Canadian actress (born 1986)

Emily Irene VanCamp (/ˌvæn'kæmp/; born May 12, 1986) is a Canadian actress. She gained acclaim and international recognition for portraying the lead role of Emily Thorne on the television series Revenge (2011–2015). She also starred on the drama series Everwood (2002–2006), the family drama series Brothers & Sisters (2007–2010), and the medical drama series The Resident (2018–2022).

VanCamp has also appeared in various films, including Black Irish (2007), Carriers (2009), Norman (2010), The Girl in the Book (2015), and Boundaries (2016), as well as other television series such as Glory Days (2002). Since 2014, she has portrayed Sharon Carter in the Marvel Cinematic Universe, starting with Captain America: The Winter Soldier.

==Early life==
VanCamp was born on May 12, 1986, in Port Perry, Ontario. Her father is an animal nutritionist, and her first job was working for him, delivering food to clients in and around her hometown. VanCamp started to dance at age three. At age 11, she wanted to become a professional dancer and convinced her parents to let her attend a summer training program in Montreal. When she was 12, she was accepted to the École supérieure de ballet du Québec, the training program of Les Grands Ballets Canadiens, and moved in with a French-Canadian family.

==Career==
===1998–2002: Career beginnings===
In 1998, VanCamp became interested in acting after visiting her sister Katie on the set of the film Ladies Room. She started taking acting classes on Saturday afternoons, found an agent, and worked on a few commercials. She then was cast in the second part of a special three-part episode of the Canadian children's horror anthology television series Are You Afraid of the Dark? called "The Silver Sight", in which she played opposite a 17-year-old Elisha Cuthbert. VanCamp's character was present in one scene and did not speak any dialogue.

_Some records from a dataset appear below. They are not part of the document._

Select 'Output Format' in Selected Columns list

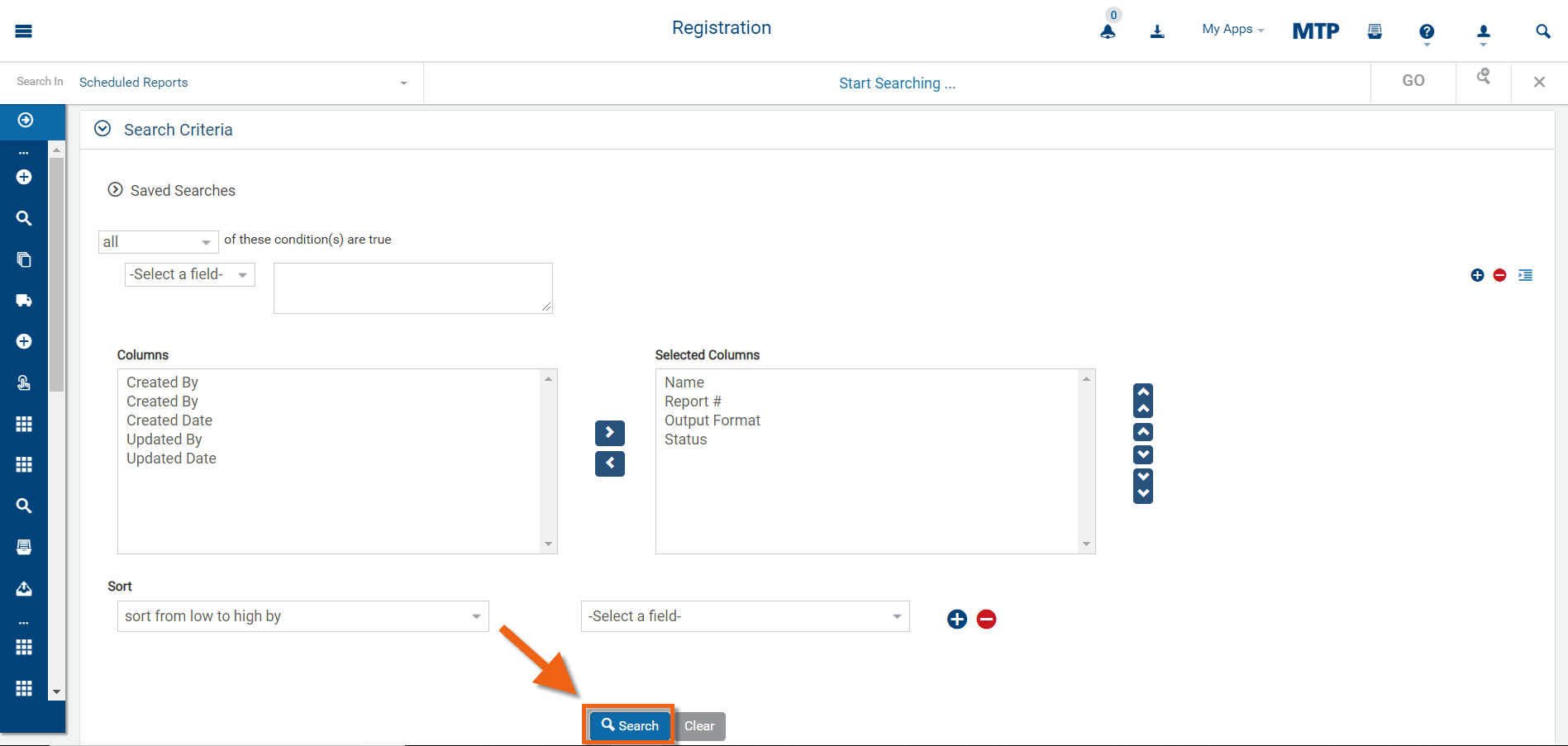[x=712, y=421]
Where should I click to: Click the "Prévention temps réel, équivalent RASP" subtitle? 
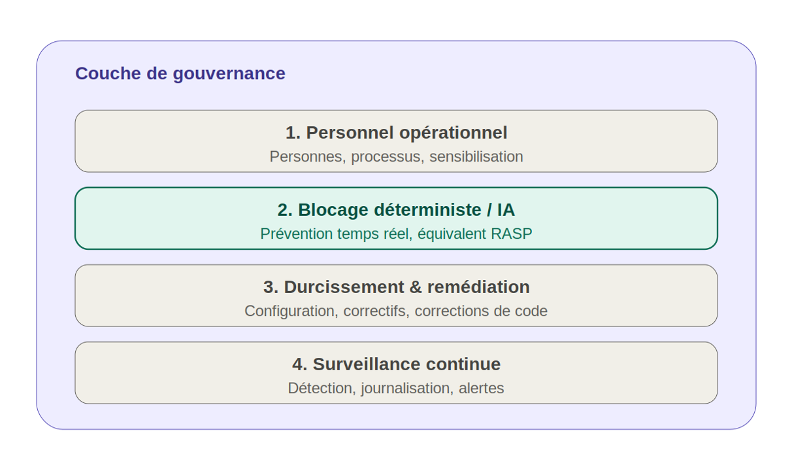[x=396, y=234]
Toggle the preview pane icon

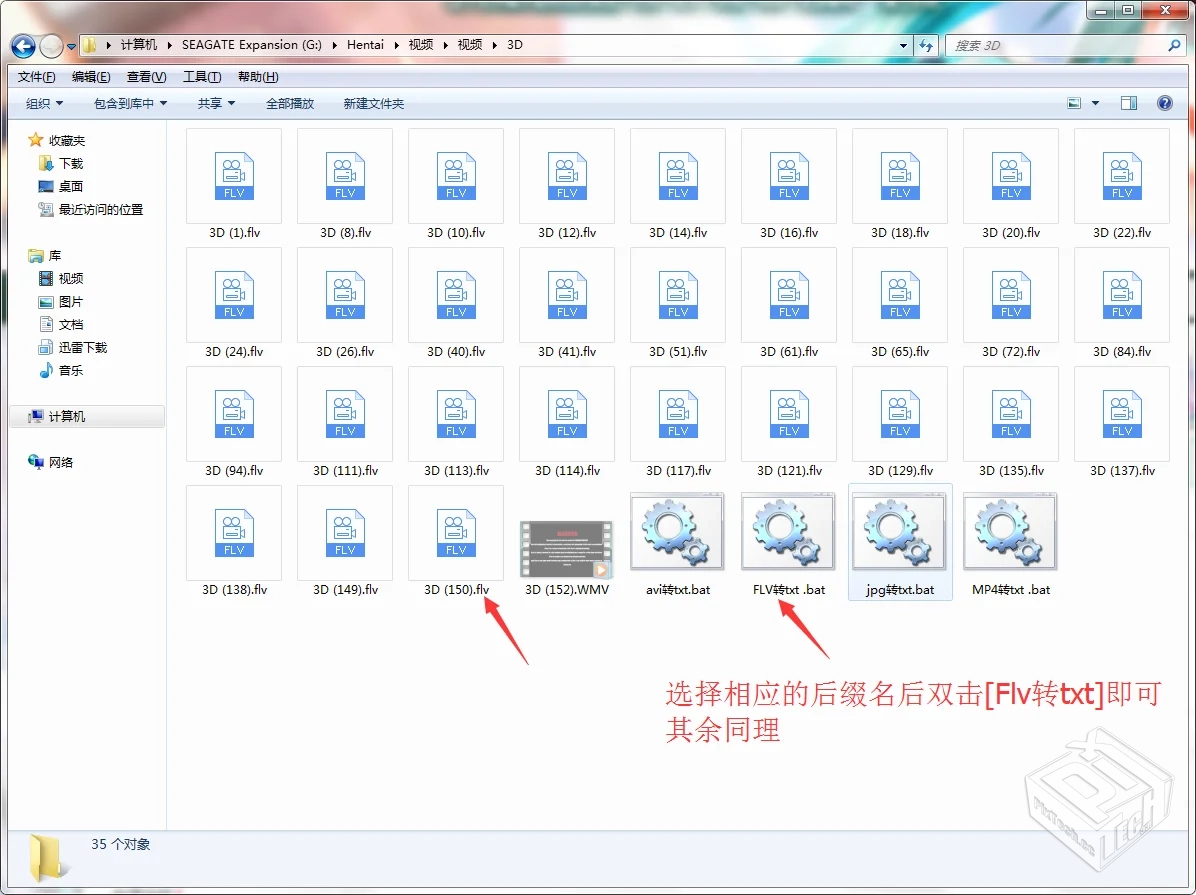[1129, 103]
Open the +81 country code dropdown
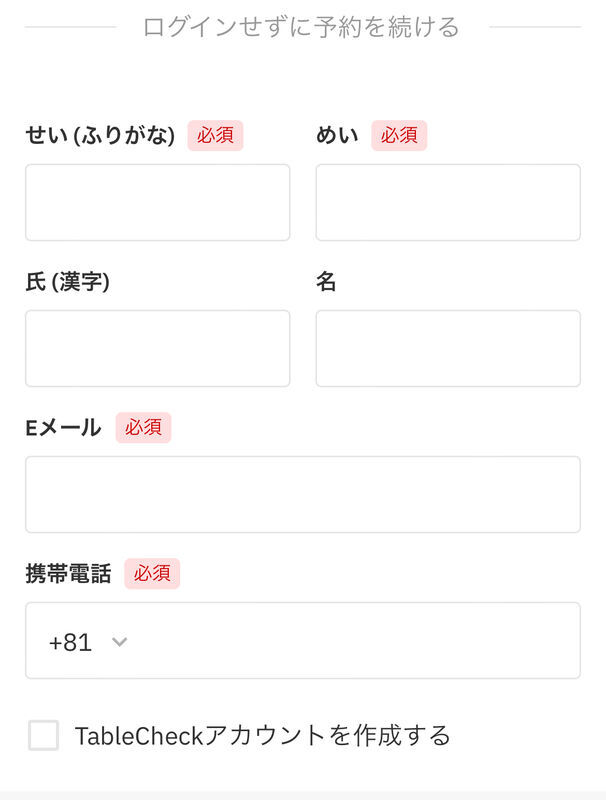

VanCamp followed this with a role as a teenage Jackie Bouvier in the Emmy-nominated CBS TV movie Jackie Bouvier Kennedy Onassis and a guest spot on the YTV sitcom Radio Active. The following year saw the release of her first theatrical film, the lesbian-themed drama Lost and Delirious, in which she played a supporting role as Jessica Paré's sister, and another television guest spot in an episode of the short-lived medical horror series All Souls, where she played a hit-and-run victim with spinal trauma. VanCamp also had roles in the miniseries Dice, directed by Rachel Talalay, and in the TV film Redeemer, directed by Graeme Clifford, which aired in early 2002.

===2003–2010: Breakthrough and television work===
VanCamp's breakthrough came at age 15 when she was cast as Sam Dolan, a series regular role, in the WB mid-season show Glory Days (known in Europe as Demontown), the third TV series from Dawson's Creek creator Kevin Williamson. The horror mystery received mildly positive reviews, but was a ratings disappointment and was cancelled after nine episodes. VanCamp's performance as the lead character's younger sister caught the eye of former Dawson's Creek writer Greg Berlanti. Her performance reminded him of Katie Holmes, and he "desperately wanted to work with her". He cast her in his forthcoming first show, Everwood, also for the WB. VanCamp played Amy, Dr. Abbott's daughter, who immediately forms a friendship with Dr. Brown's son Ephram, played by Gregory Smith. A significant portion of the show was devoted to the relationships between the two families, and in particular to Amy and Ephram. She gained a certain amount of recognition for the role, in which her character was confronted with drugs, depression, and an alienation from her family, receiving four Teen Choice Awards nominations and one Young Artist Awards nomination during the course of the show's run.

While on breaks from Everwood, VanCamp starred in a few film projects, including the thrillers No Good Deed and A Different Loyalty, as well as Rings, a horror short film that bridges the events between The Ring and The Ring Two, and ties directly into her appearance in the opening scene of the second film.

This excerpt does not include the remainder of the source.